Review: The Kremlin’s Candidate, by Jason Matthews

No, not that candidate.  In spite of making every effort to keep up with today’s headlines (references to the Russian seizure of Crimea, North Korea’s nuclear programme and so on), author Jason Matthews never imagines for a moment that Vladimir Putin could have a hand in choosing an American president.  That would be absurd.  A CIA director, maybe.  But not not even the most vivid imagination among thriller writers would have imagined what we have now.

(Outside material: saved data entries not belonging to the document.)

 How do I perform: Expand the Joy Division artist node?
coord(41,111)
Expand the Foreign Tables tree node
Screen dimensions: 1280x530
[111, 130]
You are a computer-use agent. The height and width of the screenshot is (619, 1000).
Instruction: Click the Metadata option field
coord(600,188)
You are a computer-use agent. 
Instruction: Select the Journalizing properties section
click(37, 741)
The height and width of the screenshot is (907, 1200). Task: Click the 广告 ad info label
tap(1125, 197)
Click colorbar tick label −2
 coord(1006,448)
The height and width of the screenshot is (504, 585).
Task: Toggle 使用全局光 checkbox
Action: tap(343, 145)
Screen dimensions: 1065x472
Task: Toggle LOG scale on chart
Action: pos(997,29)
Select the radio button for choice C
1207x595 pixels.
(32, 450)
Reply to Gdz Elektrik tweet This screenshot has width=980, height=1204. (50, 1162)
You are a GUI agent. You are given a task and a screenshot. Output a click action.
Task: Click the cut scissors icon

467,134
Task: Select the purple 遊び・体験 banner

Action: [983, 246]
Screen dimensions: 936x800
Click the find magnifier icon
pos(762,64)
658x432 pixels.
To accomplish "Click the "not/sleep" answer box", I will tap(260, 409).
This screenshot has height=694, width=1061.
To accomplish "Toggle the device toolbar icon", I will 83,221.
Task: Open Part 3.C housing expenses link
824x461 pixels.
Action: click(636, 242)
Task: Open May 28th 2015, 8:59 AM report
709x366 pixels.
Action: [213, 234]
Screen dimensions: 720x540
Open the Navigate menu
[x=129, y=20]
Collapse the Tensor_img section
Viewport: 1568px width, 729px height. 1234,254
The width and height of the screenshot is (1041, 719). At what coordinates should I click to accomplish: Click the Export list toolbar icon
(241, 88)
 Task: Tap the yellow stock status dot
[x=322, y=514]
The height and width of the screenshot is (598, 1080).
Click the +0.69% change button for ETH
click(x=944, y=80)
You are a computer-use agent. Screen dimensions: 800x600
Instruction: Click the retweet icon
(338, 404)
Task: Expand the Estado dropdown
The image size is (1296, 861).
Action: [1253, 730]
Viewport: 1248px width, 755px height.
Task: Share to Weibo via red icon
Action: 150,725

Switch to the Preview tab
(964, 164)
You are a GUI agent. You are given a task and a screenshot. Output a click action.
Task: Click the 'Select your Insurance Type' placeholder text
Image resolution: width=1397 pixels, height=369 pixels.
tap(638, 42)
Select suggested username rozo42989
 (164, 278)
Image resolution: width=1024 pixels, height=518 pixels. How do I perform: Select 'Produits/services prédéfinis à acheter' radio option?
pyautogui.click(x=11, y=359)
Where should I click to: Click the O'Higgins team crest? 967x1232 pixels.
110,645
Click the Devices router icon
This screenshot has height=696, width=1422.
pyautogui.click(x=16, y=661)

Matthews’ Red Sparrow trilogy ends with this volume, and has its centre the inexorable rise to power of a CIA agent inside the ranks of the Russian intelligence services.  Lest anyone thinks that idea implausible, remember that in its day, the feared Okhrana — the Tsar’s secret intelligence service — managed to plant agents that rose to the very tops of the underground organisation against which it fought.  Among those were super-agents like Ievno Azef among the Socialist Revolutionaries, and in the Bolshevik ranks — Roman Malinovsky and Josef Stalin.  Matthews’ world is one in which the CIA are all decent chaps (though some are bunglers), and the Russians mostly monsters.  There’s even the occasional, casual racism (in particularly, a scene set in Sudan), which does not help.  But overall, the trilogy is a good read and maybe, with luck, there’s even another volume in the works.